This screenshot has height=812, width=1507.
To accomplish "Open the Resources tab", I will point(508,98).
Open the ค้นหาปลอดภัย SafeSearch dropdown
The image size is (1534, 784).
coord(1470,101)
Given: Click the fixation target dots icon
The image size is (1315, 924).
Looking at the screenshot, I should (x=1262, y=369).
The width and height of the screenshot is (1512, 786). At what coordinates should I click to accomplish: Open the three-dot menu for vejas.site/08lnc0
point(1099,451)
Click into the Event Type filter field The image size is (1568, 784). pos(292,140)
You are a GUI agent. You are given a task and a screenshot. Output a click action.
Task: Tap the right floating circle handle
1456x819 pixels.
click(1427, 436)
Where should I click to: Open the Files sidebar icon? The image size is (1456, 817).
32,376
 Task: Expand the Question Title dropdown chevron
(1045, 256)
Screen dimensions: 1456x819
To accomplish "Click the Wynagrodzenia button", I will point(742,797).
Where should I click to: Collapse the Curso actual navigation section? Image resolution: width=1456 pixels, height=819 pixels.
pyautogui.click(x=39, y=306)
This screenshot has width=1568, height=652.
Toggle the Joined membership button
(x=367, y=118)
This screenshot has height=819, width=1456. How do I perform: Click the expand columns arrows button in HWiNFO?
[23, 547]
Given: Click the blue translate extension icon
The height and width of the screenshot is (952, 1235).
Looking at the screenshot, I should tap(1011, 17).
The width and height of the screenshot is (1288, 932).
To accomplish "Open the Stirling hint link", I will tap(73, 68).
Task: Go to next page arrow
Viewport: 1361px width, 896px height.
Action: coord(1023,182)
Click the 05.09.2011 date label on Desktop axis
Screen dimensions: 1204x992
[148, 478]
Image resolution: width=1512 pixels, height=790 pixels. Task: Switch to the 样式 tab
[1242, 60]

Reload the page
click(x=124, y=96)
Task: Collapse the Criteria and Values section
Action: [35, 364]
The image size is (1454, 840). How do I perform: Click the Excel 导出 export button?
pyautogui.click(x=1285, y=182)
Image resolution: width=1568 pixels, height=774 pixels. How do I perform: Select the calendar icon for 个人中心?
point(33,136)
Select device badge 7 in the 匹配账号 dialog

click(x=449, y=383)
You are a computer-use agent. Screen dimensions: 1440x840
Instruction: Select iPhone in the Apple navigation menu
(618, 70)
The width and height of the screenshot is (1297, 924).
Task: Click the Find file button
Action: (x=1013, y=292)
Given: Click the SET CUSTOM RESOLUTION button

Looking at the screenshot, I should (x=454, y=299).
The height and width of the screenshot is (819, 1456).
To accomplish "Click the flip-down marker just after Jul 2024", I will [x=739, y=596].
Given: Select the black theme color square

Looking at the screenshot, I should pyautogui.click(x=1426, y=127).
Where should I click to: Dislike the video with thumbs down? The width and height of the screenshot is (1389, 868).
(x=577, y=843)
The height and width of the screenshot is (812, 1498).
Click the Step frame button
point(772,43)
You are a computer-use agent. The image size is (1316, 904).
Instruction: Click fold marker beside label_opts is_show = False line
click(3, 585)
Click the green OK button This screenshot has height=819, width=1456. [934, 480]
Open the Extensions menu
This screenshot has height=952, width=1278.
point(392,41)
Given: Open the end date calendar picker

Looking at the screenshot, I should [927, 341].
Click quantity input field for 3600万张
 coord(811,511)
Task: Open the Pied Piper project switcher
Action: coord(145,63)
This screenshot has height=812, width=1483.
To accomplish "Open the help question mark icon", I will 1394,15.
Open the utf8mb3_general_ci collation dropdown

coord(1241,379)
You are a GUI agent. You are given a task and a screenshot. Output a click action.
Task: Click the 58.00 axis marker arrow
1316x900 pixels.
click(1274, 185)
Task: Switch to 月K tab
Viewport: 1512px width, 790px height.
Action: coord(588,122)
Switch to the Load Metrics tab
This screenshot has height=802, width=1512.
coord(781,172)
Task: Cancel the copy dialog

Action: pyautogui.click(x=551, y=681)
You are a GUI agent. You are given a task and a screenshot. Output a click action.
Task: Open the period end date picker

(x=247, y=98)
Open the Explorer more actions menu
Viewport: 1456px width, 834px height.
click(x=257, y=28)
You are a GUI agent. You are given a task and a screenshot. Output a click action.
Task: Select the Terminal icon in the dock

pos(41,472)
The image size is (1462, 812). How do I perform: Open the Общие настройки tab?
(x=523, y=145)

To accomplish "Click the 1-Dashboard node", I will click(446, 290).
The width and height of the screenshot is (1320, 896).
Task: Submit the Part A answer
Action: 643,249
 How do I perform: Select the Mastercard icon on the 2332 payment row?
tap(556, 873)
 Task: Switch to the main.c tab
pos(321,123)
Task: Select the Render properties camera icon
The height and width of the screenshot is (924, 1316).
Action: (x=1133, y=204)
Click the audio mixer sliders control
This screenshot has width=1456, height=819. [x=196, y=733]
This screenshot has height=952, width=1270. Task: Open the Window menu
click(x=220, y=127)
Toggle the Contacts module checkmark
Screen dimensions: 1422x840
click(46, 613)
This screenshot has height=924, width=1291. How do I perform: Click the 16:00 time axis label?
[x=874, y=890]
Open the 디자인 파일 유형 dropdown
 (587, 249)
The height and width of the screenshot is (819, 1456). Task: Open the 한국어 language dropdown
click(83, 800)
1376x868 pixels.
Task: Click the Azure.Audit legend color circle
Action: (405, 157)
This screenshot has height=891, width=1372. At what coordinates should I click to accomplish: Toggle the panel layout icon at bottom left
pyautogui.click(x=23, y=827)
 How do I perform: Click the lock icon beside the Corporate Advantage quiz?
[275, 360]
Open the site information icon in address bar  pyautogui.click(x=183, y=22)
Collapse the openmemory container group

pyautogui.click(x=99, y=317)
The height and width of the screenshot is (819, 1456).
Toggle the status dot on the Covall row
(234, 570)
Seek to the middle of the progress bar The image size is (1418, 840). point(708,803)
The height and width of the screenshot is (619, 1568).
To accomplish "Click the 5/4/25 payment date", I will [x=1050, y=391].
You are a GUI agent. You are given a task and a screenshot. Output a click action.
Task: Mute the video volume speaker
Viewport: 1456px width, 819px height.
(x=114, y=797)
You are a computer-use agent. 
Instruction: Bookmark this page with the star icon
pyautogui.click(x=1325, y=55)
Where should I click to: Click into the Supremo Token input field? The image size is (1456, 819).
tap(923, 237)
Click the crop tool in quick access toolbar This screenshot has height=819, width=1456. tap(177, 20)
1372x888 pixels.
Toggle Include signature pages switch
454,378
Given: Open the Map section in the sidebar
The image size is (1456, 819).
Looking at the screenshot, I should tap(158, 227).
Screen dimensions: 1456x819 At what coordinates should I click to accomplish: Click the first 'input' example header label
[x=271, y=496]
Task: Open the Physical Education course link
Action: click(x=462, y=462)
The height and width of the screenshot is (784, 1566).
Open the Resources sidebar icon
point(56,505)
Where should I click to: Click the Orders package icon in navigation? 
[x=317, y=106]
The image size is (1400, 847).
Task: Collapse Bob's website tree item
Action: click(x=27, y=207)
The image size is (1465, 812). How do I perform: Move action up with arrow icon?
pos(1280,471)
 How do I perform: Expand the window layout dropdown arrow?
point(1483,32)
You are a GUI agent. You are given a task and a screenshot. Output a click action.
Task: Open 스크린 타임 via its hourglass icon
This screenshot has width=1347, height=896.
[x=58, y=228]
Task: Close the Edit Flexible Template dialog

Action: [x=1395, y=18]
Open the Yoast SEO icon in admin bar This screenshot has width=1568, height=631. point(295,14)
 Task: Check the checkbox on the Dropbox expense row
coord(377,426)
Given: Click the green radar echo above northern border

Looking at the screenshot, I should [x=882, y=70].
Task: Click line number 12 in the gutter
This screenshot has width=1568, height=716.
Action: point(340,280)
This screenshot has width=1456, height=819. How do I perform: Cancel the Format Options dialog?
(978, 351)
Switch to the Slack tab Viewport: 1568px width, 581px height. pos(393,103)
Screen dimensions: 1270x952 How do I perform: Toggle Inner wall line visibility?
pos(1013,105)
◆ ◆ ◆ ◆ ◆ ◆ ◆
### Your goal
From the listing above, return the lines starting at the one with "Click into the Event" and ending at the one with "Given: Click the blue", both kept, exactly as they appear and nothing more.

### Exercise output
Click into the Event Type filter field The image size is (1568, 784). pos(292,140)
You are a GUI agent. You are given a task and a screenshot. Output a click action.
Task: Tap the right floating circle handle
1456x819 pixels.
click(1427, 436)
Where should I click to: Open the Files sidebar icon? The image size is (1456, 817).
32,376
 Task: Expand the Question Title dropdown chevron
(1045, 256)
Screen dimensions: 1456x819
To accomplish "Click the Wynagrodzenia button", I will point(742,797).
Where should I click to: Collapse the Curso actual navigation section? Image resolution: width=1456 pixels, height=819 pixels.
pyautogui.click(x=39, y=306)
This screenshot has width=1568, height=652.
Toggle the Joined membership button
(x=367, y=118)
This screenshot has height=819, width=1456. How do I perform: Click the expand columns arrows button in HWiNFO?
[23, 547]
Given: Click the blue translate extension icon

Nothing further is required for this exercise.